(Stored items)
===

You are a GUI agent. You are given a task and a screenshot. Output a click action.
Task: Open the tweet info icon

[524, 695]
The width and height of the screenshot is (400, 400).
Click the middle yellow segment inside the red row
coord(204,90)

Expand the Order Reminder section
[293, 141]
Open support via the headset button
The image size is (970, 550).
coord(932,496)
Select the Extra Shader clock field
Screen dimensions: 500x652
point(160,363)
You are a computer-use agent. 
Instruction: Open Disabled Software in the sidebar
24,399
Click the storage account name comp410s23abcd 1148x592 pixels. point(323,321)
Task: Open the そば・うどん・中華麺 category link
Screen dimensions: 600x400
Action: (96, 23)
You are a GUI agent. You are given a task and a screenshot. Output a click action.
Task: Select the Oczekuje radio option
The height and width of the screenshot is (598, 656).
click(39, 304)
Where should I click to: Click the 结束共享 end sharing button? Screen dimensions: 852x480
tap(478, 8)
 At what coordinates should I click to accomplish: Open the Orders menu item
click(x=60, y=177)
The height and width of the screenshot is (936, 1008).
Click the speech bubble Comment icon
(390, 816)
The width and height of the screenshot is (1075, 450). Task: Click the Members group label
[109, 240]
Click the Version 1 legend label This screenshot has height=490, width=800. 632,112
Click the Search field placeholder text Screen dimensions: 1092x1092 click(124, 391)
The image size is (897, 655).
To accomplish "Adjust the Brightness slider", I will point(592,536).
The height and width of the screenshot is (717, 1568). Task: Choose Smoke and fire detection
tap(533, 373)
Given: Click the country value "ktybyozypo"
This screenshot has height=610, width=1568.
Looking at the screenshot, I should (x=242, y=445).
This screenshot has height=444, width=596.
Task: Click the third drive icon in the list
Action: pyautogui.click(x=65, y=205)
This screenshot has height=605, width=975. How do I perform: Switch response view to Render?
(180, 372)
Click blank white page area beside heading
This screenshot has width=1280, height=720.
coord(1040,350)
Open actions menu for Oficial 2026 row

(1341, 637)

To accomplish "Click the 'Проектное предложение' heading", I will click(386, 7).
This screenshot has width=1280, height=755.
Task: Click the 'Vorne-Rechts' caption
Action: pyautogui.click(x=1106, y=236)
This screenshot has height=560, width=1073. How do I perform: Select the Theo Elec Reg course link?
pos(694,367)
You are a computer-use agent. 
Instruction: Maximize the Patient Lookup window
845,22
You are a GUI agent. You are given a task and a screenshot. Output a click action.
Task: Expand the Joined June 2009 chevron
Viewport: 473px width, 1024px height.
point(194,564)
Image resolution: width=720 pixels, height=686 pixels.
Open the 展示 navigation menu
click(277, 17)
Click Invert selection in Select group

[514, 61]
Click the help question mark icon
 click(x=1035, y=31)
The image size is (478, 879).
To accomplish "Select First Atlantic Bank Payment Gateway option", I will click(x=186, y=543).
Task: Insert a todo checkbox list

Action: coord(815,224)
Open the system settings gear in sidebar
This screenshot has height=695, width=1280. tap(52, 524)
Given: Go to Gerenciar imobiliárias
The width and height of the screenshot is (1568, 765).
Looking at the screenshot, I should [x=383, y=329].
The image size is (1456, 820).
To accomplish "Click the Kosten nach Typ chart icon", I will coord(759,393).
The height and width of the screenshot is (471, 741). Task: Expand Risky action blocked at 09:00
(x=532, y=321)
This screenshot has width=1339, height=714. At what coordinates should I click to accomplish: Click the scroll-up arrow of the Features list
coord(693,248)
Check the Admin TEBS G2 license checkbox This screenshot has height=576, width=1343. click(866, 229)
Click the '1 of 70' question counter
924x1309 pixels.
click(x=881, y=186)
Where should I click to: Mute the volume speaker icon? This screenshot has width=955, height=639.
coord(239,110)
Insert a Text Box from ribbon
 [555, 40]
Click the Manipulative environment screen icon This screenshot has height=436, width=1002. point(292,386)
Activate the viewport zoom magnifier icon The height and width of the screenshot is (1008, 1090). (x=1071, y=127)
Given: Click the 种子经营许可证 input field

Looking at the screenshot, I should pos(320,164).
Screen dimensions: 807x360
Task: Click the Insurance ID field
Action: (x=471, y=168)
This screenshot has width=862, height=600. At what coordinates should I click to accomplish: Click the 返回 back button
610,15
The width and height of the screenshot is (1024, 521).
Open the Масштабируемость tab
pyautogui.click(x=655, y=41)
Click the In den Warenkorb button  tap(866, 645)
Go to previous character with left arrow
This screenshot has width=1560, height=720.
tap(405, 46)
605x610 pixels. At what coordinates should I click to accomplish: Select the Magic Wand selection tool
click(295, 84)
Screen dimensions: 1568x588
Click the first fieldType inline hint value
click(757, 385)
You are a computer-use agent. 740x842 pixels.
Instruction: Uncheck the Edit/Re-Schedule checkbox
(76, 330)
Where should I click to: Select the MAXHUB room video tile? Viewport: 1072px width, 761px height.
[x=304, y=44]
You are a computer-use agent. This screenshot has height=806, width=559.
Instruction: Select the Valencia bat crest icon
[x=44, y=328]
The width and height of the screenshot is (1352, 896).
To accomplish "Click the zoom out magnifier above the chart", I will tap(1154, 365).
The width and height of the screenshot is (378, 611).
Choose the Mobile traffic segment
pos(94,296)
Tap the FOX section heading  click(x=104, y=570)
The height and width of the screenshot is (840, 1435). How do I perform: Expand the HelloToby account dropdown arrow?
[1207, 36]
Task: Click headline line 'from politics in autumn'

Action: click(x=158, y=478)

===

The full set of entries should be copied out exactly as given.

> _RESULT BELOW_
You are a GUI agent. You are given a task and a screenshot. Output a click action.
Task: Open the tweet info icon

[524, 695]
The width and height of the screenshot is (400, 400).
Click the middle yellow segment inside the red row
coord(204,90)

Expand the Order Reminder section
[293, 141]
Open support via the headset button
The image size is (970, 550).
coord(932,496)
Select the Extra Shader clock field
Screen dimensions: 500x652
point(160,363)
You are a computer-use agent. 
Instruction: Open Disabled Software in the sidebar
24,399
Click the storage account name comp410s23abcd 1148x592 pixels. point(323,321)
Task: Open the そば・うどん・中華麺 category link
Screen dimensions: 600x400
Action: (96, 23)
You are a GUI agent. You are given a task and a screenshot. Output a click action.
Task: Select the Oczekuje radio option
The height and width of the screenshot is (598, 656).
click(39, 304)
Where should I click to: Click the 结束共享 end sharing button? Screen dimensions: 852x480
tap(478, 8)
 At what coordinates should I click to accomplish: Open the Orders menu item
click(x=60, y=177)
The height and width of the screenshot is (936, 1008).
Click the speech bubble Comment icon
(390, 816)
The width and height of the screenshot is (1075, 450). Task: Click the Members group label
[109, 240]
Click the Version 1 legend label This screenshot has height=490, width=800. 632,112
Click the Search field placeholder text Screen dimensions: 1092x1092 click(124, 391)
The image size is (897, 655).
To accomplish "Adjust the Brightness slider", I will point(592,536).
The height and width of the screenshot is (717, 1568). Task: Choose Smoke and fire detection
tap(533, 373)
Given: Click the country value "ktybyozypo"
This screenshot has height=610, width=1568.
Looking at the screenshot, I should (x=242, y=445).
This screenshot has height=444, width=596.
Task: Click the third drive icon in the list
Action: pyautogui.click(x=65, y=205)
This screenshot has height=605, width=975. How do I perform: Switch response view to Render?
(180, 372)
Click blank white page area beside heading
This screenshot has width=1280, height=720.
coord(1040,350)
Open actions menu for Oficial 2026 row

(1341, 637)

To accomplish "Click the 'Проектное предложение' heading", I will click(386, 7).
This screenshot has width=1280, height=755.
Task: Click the 'Vorne-Rechts' caption
Action: pyautogui.click(x=1106, y=236)
This screenshot has height=560, width=1073. How do I perform: Select the Theo Elec Reg course link?
pos(694,367)
You are a computer-use agent. 
Instruction: Maximize the Patient Lookup window
845,22
You are a GUI agent. You are given a task and a screenshot. Output a click action.
Task: Expand the Joined June 2009 chevron
Viewport: 473px width, 1024px height.
point(194,564)
Image resolution: width=720 pixels, height=686 pixels.
Open the 展示 navigation menu
click(277, 17)
Click Invert selection in Select group

[514, 61]
Click the help question mark icon
 click(x=1035, y=31)
The image size is (478, 879).
To accomplish "Select First Atlantic Bank Payment Gateway option", I will click(x=186, y=543).
Task: Insert a todo checkbox list

Action: coord(815,224)
Open the system settings gear in sidebar
This screenshot has height=695, width=1280. tap(52, 524)
Given: Go to Gerenciar imobiliárias
The width and height of the screenshot is (1568, 765).
Looking at the screenshot, I should [x=383, y=329].
The image size is (1456, 820).
To accomplish "Click the Kosten nach Typ chart icon", I will coord(759,393).
The height and width of the screenshot is (471, 741). Task: Expand Risky action blocked at 09:00
(x=532, y=321)
This screenshot has width=1339, height=714. At what coordinates should I click to accomplish: Click the scroll-up arrow of the Features list
coord(693,248)
Check the Admin TEBS G2 license checkbox This screenshot has height=576, width=1343. click(866, 229)
Click the '1 of 70' question counter
924x1309 pixels.
click(x=881, y=186)
Where should I click to: Mute the volume speaker icon? This screenshot has width=955, height=639.
coord(239,110)
Insert a Text Box from ribbon
 [555, 40]
Click the Manipulative environment screen icon This screenshot has height=436, width=1002. point(292,386)
Activate the viewport zoom magnifier icon The height and width of the screenshot is (1008, 1090). (x=1071, y=127)
Given: Click the 种子经营许可证 input field

Looking at the screenshot, I should pos(320,164).
Screen dimensions: 807x360
Task: Click the Insurance ID field
Action: (x=471, y=168)
This screenshot has width=862, height=600. At what coordinates should I click to accomplish: Click the 返回 back button
610,15
The width and height of the screenshot is (1024, 521).
Open the Масштабируемость tab
pyautogui.click(x=655, y=41)
Click the In den Warenkorb button  tap(866, 645)
Go to previous character with left arrow
This screenshot has width=1560, height=720.
tap(405, 46)
605x610 pixels. At what coordinates should I click to accomplish: Select the Magic Wand selection tool
click(295, 84)
Screen dimensions: 1568x588
Click the first fieldType inline hint value
click(757, 385)
You are a computer-use agent. 740x842 pixels.
Instruction: Uncheck the Edit/Re-Schedule checkbox
(76, 330)
Where should I click to: Select the MAXHUB room video tile? Viewport: 1072px width, 761px height.
[x=304, y=44]
You are a computer-use agent. This screenshot has height=806, width=559.
Instruction: Select the Valencia bat crest icon
[x=44, y=328]
The width and height of the screenshot is (1352, 896).
To accomplish "Click the zoom out magnifier above the chart", I will tap(1154, 365).
The width and height of the screenshot is (378, 611).
Choose the Mobile traffic segment
pos(94,296)
Tap the FOX section heading  click(x=104, y=570)
The height and width of the screenshot is (840, 1435). How do I perform: Expand the HelloToby account dropdown arrow?
[1207, 36]
Task: Click headline line 'from politics in autumn'

Action: click(x=158, y=478)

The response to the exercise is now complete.